I have found this theorem in a calculus book
We say a function $f: I \to \Bbb{R}$, $I$ interval of $\Bbb{R}$ is connected if $\forall J \subseteq I$, with $J$ interval, $f(J)$ is an interval. Prove that if $f$ is connected and if $\forall y \in \Bbb{R} \, f^{-1}(\{y\})$ is a closed set in the relative topology of $I$, then $f$ is continuous.
I have no idea where I can start, can you give me some hints?
For $x \in I$ let $I_n(x) = I \cap (x - \frac{1}{n},x + \frac{1}{n})$. This is an open neighborhood of $x$ in $I$. We have $$(*) \phantom{xx} \bigcap_{n=1}^\infty f(I_n(x)) = \{ f(x) \} .$$ "$\supset$" is trivial. To verify "$\subset$", let $y \in \bigcap_{n=1}^\infty f(I_n(x))$. Then there exist $x_n \in I_n(x)$ such that $f(x_n) = y$. Obviously $x_n \to x$. Since $f^{-1}(y)$ is closed in $I$ , we see that $x \in f^{-1}(y)$, i.e. $f(x) = y$.
Let $\varepsilon > 0$. Since $I_n(x)$ is an interval, also $J_n = f(I_n(x))$ is an interval.
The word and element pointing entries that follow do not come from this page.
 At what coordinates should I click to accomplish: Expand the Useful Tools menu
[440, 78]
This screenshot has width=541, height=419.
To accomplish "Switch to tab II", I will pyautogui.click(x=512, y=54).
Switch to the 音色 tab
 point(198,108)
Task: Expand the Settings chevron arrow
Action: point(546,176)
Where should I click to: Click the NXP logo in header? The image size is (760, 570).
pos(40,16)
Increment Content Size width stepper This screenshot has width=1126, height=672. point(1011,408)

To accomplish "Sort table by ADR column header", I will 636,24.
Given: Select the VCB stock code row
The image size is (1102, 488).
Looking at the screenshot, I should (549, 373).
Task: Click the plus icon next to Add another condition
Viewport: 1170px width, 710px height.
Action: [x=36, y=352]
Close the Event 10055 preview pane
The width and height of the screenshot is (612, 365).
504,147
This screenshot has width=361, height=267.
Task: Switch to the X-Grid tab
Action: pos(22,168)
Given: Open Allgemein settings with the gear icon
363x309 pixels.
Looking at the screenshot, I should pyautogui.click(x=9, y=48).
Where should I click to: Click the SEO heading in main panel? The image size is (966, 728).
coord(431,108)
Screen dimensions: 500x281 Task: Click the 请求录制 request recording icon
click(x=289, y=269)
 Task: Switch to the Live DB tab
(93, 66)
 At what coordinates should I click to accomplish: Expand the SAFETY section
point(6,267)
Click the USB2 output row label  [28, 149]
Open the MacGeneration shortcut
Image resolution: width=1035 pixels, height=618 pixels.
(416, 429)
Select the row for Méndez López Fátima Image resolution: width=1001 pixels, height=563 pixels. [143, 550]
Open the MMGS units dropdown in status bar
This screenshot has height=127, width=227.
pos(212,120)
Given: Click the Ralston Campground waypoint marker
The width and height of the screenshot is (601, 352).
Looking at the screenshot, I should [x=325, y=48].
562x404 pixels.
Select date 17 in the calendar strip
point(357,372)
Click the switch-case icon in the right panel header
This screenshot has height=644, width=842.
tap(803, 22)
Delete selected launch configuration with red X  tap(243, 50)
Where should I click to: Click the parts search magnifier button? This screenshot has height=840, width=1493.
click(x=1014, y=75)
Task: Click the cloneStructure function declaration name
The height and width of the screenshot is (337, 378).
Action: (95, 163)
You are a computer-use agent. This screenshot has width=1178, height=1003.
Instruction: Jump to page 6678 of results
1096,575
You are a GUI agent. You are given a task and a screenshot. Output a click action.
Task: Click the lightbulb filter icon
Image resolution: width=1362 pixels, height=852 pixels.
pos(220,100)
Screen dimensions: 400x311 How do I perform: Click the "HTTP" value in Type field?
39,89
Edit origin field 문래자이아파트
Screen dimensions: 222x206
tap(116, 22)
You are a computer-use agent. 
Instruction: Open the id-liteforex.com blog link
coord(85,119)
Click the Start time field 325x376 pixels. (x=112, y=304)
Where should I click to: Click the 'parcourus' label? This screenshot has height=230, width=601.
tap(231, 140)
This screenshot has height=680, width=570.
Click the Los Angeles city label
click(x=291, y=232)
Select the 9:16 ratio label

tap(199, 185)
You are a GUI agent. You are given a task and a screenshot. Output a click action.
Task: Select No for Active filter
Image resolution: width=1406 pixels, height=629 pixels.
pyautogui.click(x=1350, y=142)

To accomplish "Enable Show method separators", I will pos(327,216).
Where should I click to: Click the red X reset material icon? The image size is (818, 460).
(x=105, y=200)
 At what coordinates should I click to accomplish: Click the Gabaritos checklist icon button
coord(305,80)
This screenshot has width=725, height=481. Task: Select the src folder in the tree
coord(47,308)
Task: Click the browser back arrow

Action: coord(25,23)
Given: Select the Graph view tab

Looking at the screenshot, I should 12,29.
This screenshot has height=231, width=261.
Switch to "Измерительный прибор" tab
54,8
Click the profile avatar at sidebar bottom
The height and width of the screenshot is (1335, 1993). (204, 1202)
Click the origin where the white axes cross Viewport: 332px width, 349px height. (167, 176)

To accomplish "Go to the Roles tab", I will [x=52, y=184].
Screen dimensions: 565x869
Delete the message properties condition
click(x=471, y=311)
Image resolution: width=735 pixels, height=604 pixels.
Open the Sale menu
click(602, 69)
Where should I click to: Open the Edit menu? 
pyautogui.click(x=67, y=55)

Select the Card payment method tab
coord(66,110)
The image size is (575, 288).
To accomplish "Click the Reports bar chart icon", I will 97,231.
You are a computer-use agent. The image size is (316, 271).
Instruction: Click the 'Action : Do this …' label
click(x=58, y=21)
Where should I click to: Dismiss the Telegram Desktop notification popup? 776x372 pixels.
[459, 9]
We have $J_n = \langle a_n,b_n \rangle$, where $\langle a_n,b_n \rangle$ stands for an open, half-open or closed interval such that $a_n \le f(x) \le b_n$. $a_n = -\infty$, $b_n = \infty$ is allowed. The sequence $(a_n)$ is increasing, the sequence $(b_n)$ decreasing. But $(*)$ shows that $a_n, b_n \to f(x)$, hence $f(I_n(x)) = J_n \subset (f(x)- \varepsilon, f(x)+ \varepsilon)$ for sufficiently large $n$. This means that $f$ is continuous.